So wtf am I on about? It’s just about how an image can not be quite what we think it is. That said, I’ve no knowledge other than what I’ve Googled. But there seems to be a bit of an internet industry in generating sad pictures of Detroit. Those pictures, I’m sure, communicate that sense of change and the inevitable unease that has to come as Western societies lose their ability to make stuff. Because does anyone really think a downgraded autoworker can make a first world income from selling Christmas trees to other downgraded autoworkers?

What’s on my mind is these images of Michigan Central Station are being used as illustrations something that its not. For example, it does not seem accurate to say

as the station seems to have been the focus of an intention to develop a new ‘epicenter’, but utterly failed to do it – something like Shannon Airport, say.

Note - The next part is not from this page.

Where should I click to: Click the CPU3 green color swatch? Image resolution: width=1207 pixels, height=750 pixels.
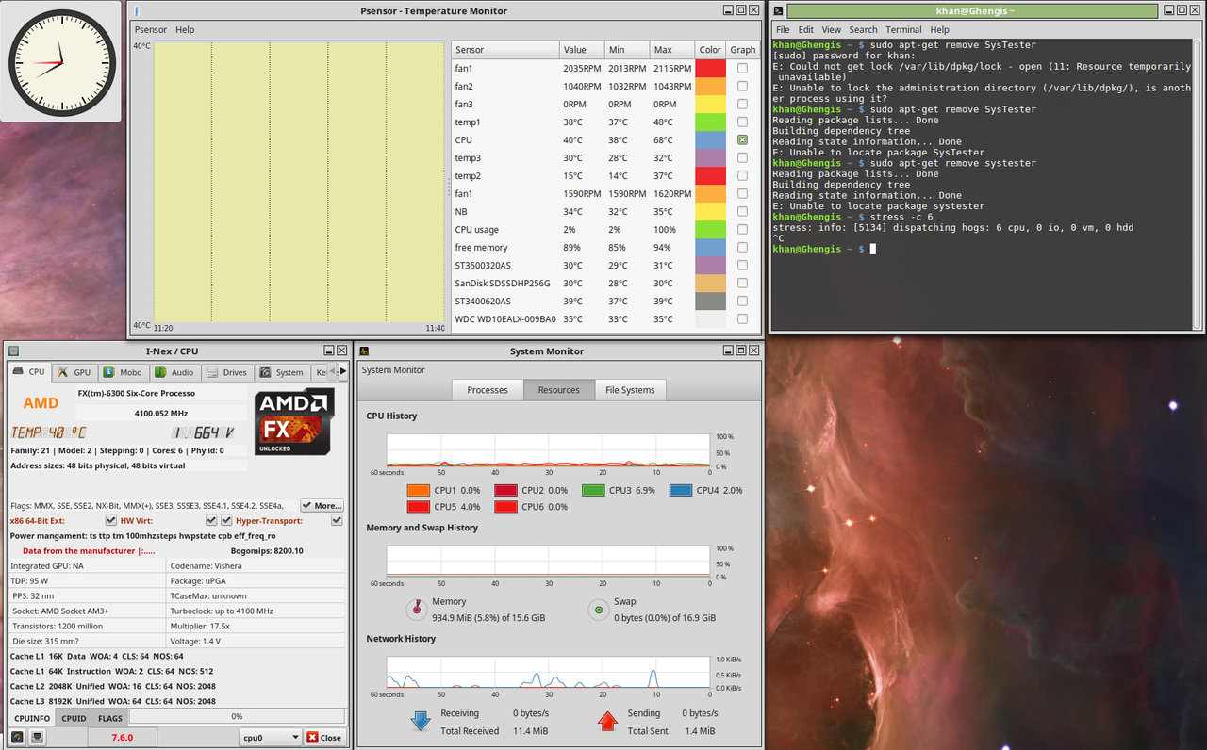[x=593, y=490]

Going back to the OP, could this happen in Ireland? First ask what the image seems to be saying – that infrastructure-first development doesn’t work. People won’t come to Michigan Central Station just because it’s big, any more than they’ll fly to Shannon because it has a 3,000 metre runway. So the immediate relevance would be things like DAA’s Terminal 2 and the Docklands, IMHO. Just because lots of offices are built doesn’t mean anyone will turn up to occupy them.

That’s not to say that bona fide industries will not leave en masse for cheaper locations. It’s just to say that Michigan Central Station isn’t an image of that process.

What Michigan Central Station illustrates is the meaninglessness of the statement ‘build it and they will come’. How do you make a good slogan out of “Give them a reason to come, and build nothing unless you need it.”?